Haupt: Sozialstaat wurde seit 2000 weiter ausgebaut

Armutsbekämpfung ist vorrangiges Anliegen der Regierung

Wien, 2005-04-28 (fpd) - Mit deutlichen Worten wies heute der freiheitliche Sozialsprecher Herbert Haupt die Kritik der SPÖ an der Sozialpolitik der Regierung zurück. In ihrer Regierungszeit habe die SPÖ stets nur Lippenbekenntnisse von sich gegeben, den Sozialstaat aber in Wahrheit immer mehr zurückgedrängt. Erst durch die freiheitliche Regierungsbeteiligung sei wieder Dynamik in die Sozialpolitik gekommen, betonte Haupt. ******

Haupt verwies auch darauf, dass der Sozialstaat seit dem Jahr 2000 weiter ausgebaut worden sei. "Die vergangenen fünf Jahre hat diese Bundesregierung im Sozialbereich das soziale Netz abgesichert und weiter ausgebaut. Dort, wo die Politik Einfluss nehmen konnte, wurde alles getan, um die Armut in Österreich weiter zu bekämpfen", so Haupt. Die Opposition könne noch so sehr polemisieren, die Fakten sprächen eine andere Sprache.

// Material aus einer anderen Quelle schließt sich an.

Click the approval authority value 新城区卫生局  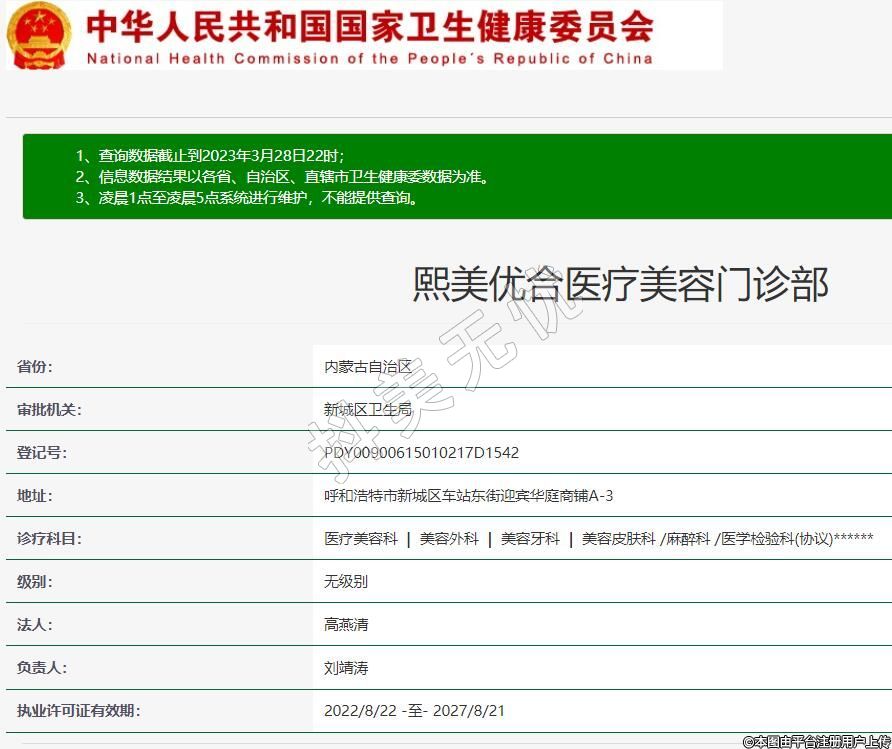367,410
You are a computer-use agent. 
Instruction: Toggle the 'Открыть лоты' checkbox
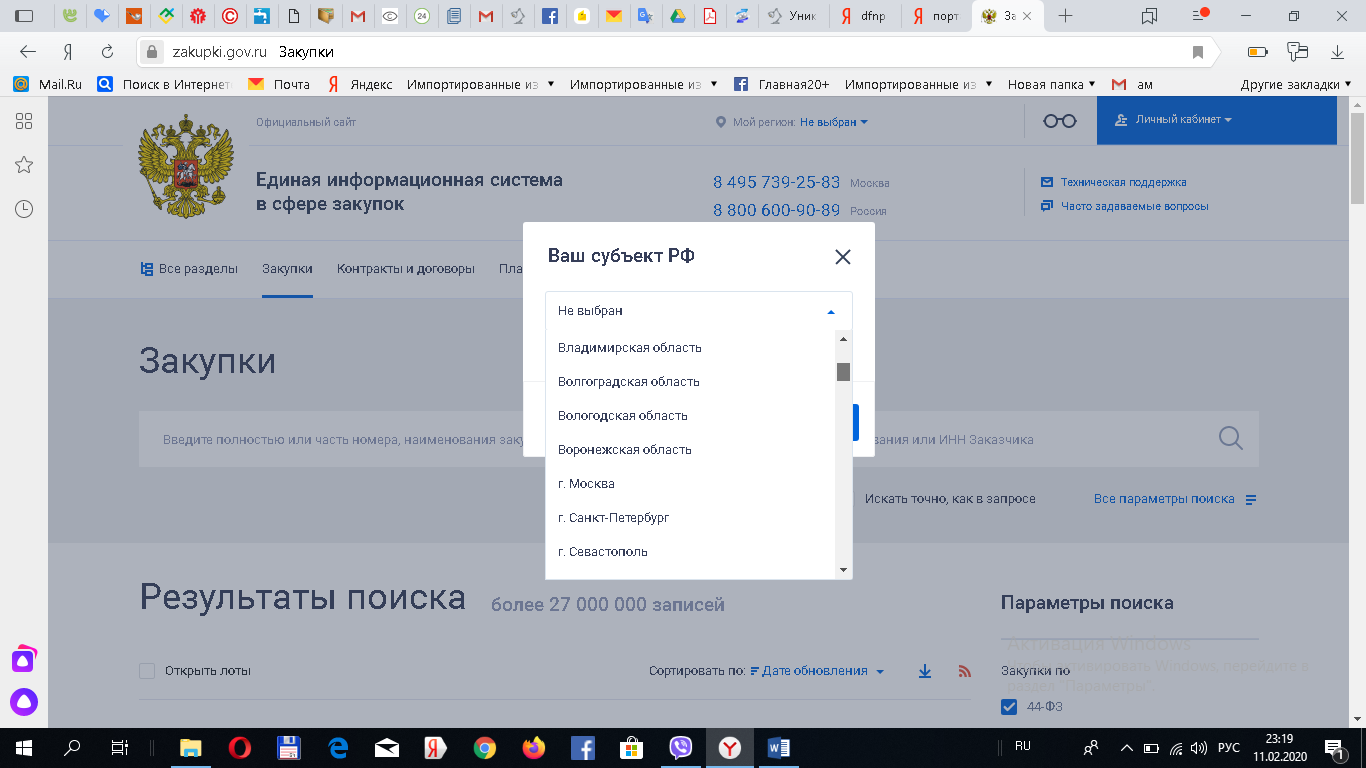click(x=148, y=671)
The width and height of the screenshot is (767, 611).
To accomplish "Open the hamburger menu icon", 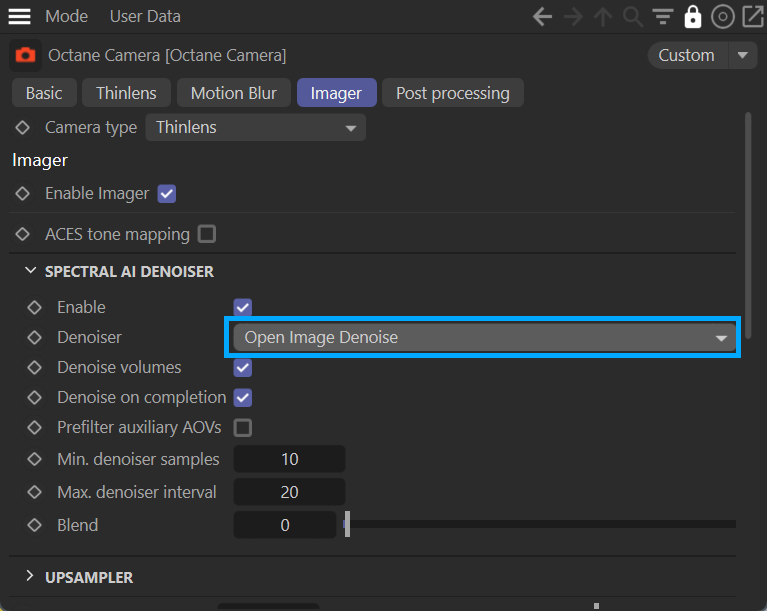I will point(20,17).
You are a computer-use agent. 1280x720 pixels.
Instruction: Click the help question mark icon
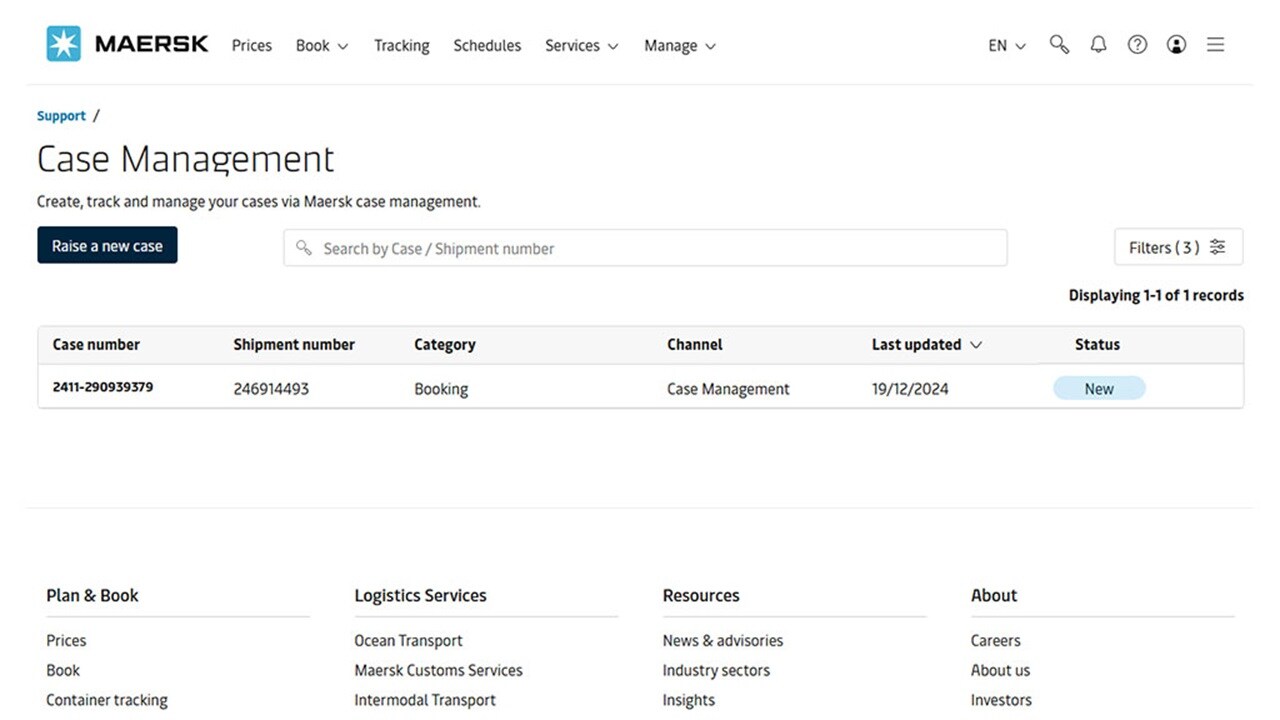[x=1137, y=45]
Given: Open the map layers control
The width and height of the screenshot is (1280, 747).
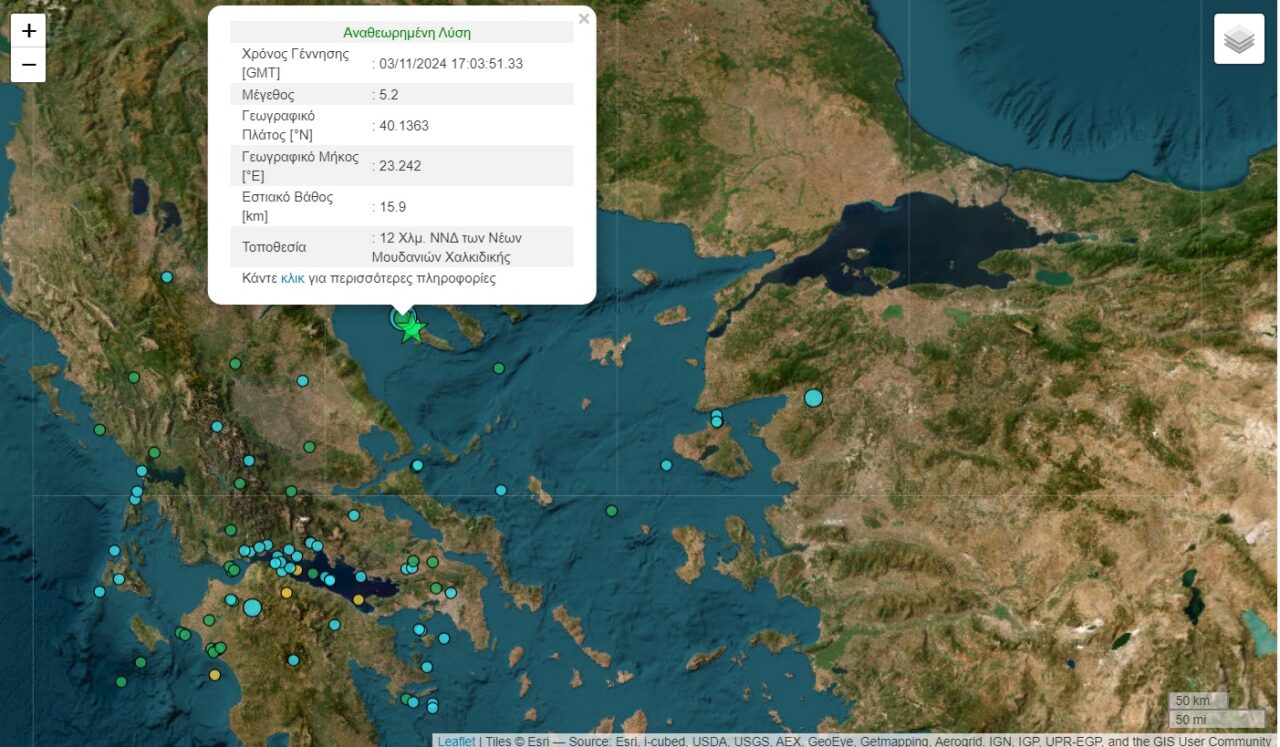Looking at the screenshot, I should pyautogui.click(x=1239, y=39).
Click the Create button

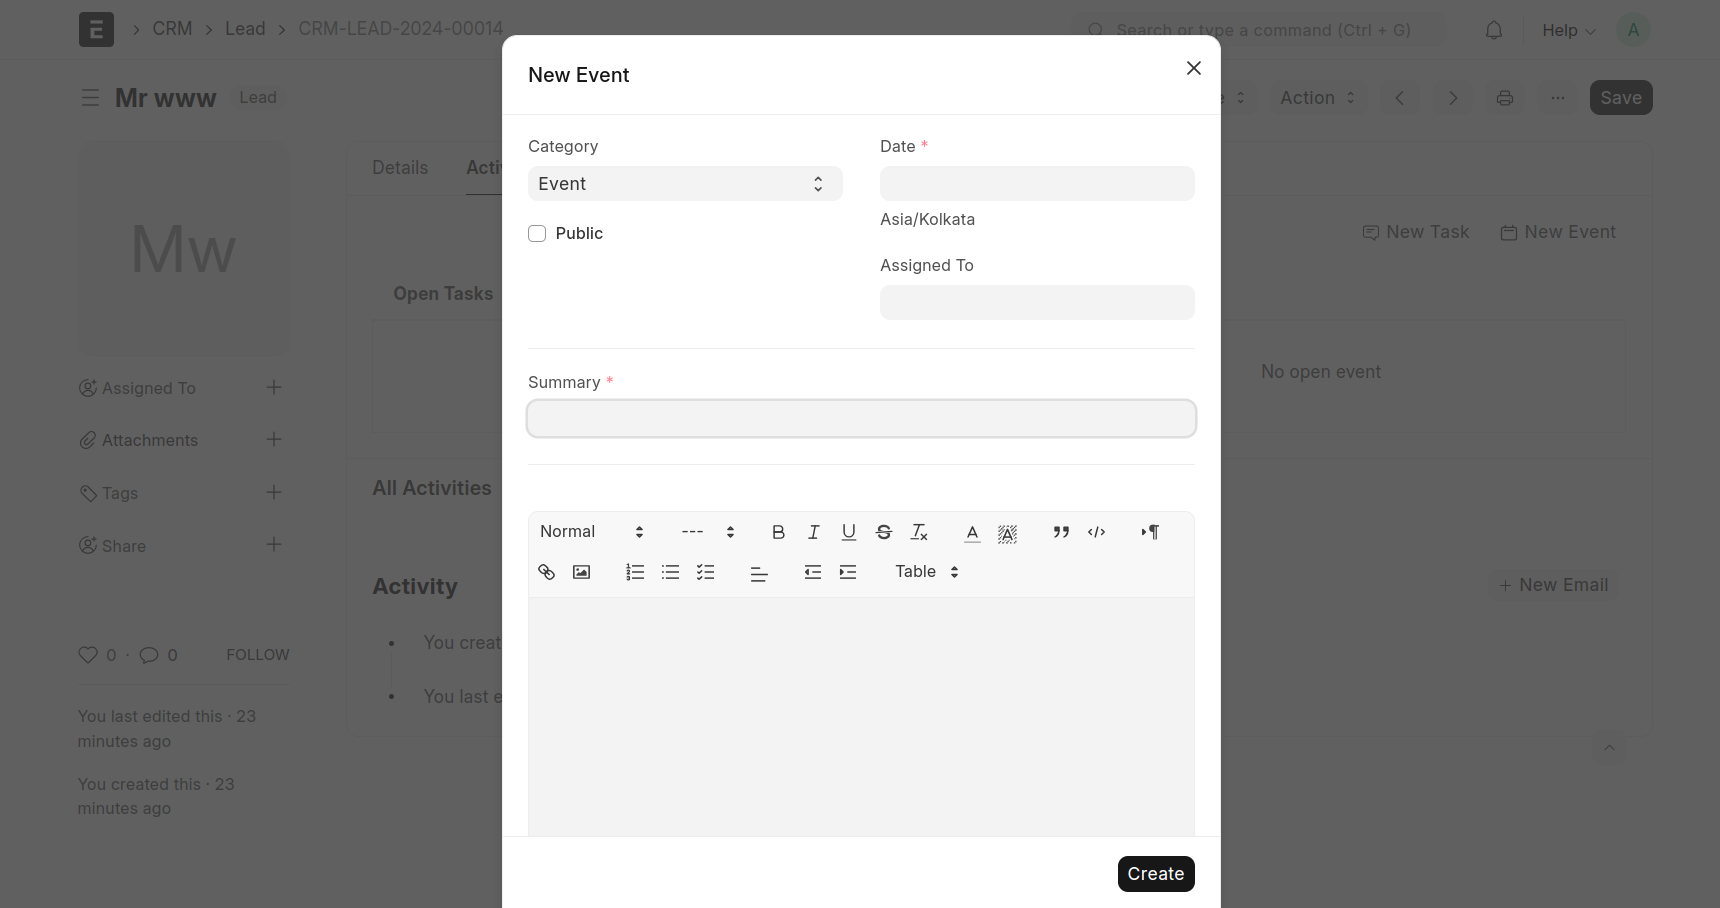(x=1155, y=873)
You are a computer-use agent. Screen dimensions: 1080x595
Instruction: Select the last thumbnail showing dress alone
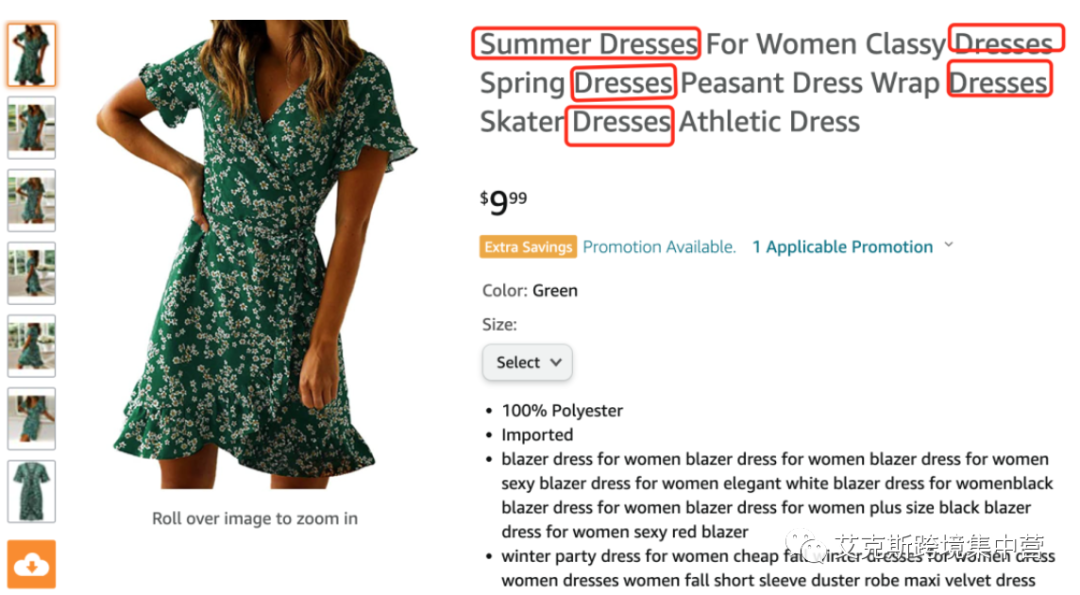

Österreich liege seit dem Jahr 2000 mit seinen familienpolitischen Leistungen auf dem 2. Platz in der EU, hinter Luxemburg und gilt damit als einer der Voreiter in Sachen Familienpolitik in der EU. Pro Kopf betragen die Barleistungen seit 2000 über 2.500 Euro. So lobte die OECD explizit die Bemühungen im Bereich der Vereinbarkeit von Beruf und Familie. Mit der Beschäftigungsoffensive für Menschen mit Behinderungen wurden Förderungen von Programmen und Projekten durchgeführt, um diesen Menschen konkrete Hilfe zur Erlangung oder Sicherung eines Arbeitsplatzes zu geben.
Entlastung durch die Steuerreform: Seit 1.1.2005 wurden Jahreseinkommen bis 15.770 Euro steuerfrei gestellt. Haupt verwies darüber hinaus auf das Kinderbetreuungsgeld, Mehrlingskindergeld, die Pensionsreform 2003 und auf die Pensionsharmonisierung.
Mit 1.1.2005 wurde erstmals seit 1997 das Bundespflegegeld erhöht.